This is pretty normal in all facets of business. They want to remove competition in any way that they can that's legal or maybe not. quite so legal.
One of the things that helps to perpetuate the system the way that it is, is the FDA is regulating the pharma world. The pharma world is all run by the same people. The same people who are regulating all this big pharma are the same people who are running the big pharma. And they go back and forth. You start up, you move up through the FDA, you become important enough, big pharma will hire you because you have that expertise and all the contacts in the agency.
And it goes the other way. If you're in big pharma, you learn enough, you know how it is, you've got enough buddies on both sides. It's a fact. You can just look at records, public records, and it's a big boys club. The FDA requires that any Phase III trials for any new drug be conducted by a series of independent hospitals without the inventor's involvement.

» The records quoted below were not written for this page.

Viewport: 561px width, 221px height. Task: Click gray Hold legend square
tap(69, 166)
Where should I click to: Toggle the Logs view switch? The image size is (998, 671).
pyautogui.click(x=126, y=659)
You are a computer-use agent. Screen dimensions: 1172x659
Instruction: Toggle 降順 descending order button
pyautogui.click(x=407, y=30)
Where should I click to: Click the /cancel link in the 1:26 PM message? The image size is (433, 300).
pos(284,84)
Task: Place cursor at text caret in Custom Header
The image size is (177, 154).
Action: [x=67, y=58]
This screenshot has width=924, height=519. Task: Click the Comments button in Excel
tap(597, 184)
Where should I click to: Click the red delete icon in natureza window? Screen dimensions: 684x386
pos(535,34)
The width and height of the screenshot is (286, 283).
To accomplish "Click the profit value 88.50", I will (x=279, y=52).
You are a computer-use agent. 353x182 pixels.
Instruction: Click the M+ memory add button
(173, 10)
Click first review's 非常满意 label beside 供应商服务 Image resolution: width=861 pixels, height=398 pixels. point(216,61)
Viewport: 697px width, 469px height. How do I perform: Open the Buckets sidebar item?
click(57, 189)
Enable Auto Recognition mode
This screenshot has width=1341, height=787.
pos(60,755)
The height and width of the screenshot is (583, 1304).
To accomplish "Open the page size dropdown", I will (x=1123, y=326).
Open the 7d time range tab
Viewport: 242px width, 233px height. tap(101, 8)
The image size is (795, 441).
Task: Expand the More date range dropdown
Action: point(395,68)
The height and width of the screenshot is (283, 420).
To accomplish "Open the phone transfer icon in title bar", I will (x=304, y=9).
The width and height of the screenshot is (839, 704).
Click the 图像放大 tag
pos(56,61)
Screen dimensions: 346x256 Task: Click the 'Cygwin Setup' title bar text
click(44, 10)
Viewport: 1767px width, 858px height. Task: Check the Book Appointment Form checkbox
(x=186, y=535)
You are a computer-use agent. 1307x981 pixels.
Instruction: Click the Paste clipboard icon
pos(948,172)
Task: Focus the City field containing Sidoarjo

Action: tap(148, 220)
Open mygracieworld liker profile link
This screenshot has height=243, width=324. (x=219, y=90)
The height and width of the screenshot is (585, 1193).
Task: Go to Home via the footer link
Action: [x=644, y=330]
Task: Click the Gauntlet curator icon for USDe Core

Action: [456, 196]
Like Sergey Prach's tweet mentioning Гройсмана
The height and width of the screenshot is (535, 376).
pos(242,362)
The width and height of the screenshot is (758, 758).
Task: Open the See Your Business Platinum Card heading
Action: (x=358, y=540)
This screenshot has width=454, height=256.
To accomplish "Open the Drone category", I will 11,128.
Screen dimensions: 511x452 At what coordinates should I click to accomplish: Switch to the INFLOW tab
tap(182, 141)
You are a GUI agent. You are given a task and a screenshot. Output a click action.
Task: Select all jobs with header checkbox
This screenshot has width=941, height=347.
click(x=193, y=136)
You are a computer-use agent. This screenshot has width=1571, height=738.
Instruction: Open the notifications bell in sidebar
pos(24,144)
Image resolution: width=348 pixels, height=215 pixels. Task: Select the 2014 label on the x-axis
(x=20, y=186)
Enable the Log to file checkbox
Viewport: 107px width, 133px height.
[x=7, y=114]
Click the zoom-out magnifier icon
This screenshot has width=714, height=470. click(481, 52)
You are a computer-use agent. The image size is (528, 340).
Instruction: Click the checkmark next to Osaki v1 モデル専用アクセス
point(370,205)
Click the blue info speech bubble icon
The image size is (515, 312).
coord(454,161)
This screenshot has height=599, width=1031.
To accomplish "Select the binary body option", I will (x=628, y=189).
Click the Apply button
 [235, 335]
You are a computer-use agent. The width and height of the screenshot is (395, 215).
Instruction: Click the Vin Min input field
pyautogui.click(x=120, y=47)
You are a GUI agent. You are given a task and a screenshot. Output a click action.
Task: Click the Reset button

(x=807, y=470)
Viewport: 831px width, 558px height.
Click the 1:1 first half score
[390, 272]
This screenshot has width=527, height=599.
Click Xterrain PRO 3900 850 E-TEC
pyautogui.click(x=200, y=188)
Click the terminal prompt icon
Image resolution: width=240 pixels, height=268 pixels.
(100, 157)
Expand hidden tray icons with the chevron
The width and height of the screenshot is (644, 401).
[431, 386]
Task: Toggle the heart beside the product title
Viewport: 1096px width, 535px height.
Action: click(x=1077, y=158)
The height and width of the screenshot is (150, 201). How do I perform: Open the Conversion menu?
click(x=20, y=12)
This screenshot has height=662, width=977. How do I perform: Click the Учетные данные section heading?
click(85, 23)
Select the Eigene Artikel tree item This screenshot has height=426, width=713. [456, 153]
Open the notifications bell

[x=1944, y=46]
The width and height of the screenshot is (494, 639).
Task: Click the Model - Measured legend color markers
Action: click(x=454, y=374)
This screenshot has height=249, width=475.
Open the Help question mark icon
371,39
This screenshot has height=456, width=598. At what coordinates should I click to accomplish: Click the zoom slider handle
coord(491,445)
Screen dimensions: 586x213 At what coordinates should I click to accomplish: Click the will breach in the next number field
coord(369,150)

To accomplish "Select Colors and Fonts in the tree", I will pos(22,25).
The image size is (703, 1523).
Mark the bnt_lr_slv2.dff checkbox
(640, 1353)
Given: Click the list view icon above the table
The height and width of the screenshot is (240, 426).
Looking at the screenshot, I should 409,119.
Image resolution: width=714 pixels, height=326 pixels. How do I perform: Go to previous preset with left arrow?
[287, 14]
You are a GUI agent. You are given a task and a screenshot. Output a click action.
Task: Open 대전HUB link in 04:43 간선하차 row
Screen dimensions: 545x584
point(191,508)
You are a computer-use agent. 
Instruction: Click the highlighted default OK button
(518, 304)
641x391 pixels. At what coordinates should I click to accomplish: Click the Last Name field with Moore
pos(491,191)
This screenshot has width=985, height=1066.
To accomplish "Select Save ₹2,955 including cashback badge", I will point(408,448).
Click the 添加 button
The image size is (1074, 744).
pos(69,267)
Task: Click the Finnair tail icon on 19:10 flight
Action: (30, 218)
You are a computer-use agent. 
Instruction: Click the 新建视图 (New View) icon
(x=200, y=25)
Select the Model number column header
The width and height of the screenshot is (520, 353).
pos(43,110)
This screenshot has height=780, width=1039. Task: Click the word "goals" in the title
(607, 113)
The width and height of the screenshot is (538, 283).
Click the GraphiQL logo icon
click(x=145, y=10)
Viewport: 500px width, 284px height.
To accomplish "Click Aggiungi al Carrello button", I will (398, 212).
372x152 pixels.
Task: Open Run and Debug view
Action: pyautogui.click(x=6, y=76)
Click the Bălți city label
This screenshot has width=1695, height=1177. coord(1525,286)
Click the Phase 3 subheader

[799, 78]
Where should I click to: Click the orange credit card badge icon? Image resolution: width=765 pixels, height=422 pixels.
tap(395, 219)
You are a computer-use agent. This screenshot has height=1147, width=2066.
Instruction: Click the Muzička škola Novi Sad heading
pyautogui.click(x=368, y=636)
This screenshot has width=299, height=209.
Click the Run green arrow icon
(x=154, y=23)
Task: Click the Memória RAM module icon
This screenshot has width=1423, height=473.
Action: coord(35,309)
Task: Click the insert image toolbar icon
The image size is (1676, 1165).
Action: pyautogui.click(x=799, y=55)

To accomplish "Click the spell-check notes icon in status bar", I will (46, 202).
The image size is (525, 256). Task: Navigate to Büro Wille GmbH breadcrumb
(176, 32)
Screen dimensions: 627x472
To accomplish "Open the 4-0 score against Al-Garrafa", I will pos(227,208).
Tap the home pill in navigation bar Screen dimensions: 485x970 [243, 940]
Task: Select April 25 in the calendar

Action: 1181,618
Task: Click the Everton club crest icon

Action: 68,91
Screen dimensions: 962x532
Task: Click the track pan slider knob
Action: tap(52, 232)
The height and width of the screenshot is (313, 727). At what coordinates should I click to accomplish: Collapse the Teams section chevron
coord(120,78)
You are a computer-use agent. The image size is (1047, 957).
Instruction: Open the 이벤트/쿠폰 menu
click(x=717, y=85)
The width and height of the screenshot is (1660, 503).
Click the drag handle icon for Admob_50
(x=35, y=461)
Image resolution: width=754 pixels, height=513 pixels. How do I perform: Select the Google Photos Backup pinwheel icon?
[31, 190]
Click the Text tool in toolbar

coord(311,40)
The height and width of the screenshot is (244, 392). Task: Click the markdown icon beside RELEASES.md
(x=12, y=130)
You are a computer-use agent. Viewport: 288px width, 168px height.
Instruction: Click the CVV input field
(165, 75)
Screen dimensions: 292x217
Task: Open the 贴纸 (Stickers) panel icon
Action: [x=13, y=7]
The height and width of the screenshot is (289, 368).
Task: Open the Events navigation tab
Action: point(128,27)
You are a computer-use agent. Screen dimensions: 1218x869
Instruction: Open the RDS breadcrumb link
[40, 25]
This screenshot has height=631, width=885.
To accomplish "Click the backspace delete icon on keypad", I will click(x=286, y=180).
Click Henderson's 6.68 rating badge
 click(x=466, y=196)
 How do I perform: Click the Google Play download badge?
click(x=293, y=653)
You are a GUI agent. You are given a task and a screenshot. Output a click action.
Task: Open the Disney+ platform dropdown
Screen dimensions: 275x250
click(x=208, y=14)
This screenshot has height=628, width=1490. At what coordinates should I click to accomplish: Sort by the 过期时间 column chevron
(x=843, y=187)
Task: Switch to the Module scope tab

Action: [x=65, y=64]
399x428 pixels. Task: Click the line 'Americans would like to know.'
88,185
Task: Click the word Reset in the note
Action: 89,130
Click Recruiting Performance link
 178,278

Upon receiving the official permission from the FDA to begin a series of phase three randomized clinical trials to get antineoplastons approved for brainstem glioma, the Brzezinski Research Institute approached nearly every single children's hospital in the United States, Canada, and England and every single one of these hospitals flatly refused to participate in these phase three trials for brainstem glioma. Because you know big company like an AstraZeneca or what They put a lot of money into companies like the Quintiles and other contract research organizations that feed into these. If you don't think they have an influence on what kind of business those businesses will pick up, if you're going to work with him, I'll move my work somewhere else. A common reason some of the hospitals gave after rejecting this study was simply not interested.
Other hospitals denied participation. because they didn't like the idea that patients would take the therapy home with them, undergoing 24-hour infusions, carrying an electric pump around, and changing their bags on their own, since every other standard of care therapy has always been administered for its full duration within the hospital itself. Another reason all hospitals refused to participate was out of fear that no parent would agree to allow their child to enter one of these Phase 3 trials because the FDA has also mandated that radiation therapy be required in both groups since radiation is proven to cause serious debilitating side effects when administered to the brainstem region of a developing child.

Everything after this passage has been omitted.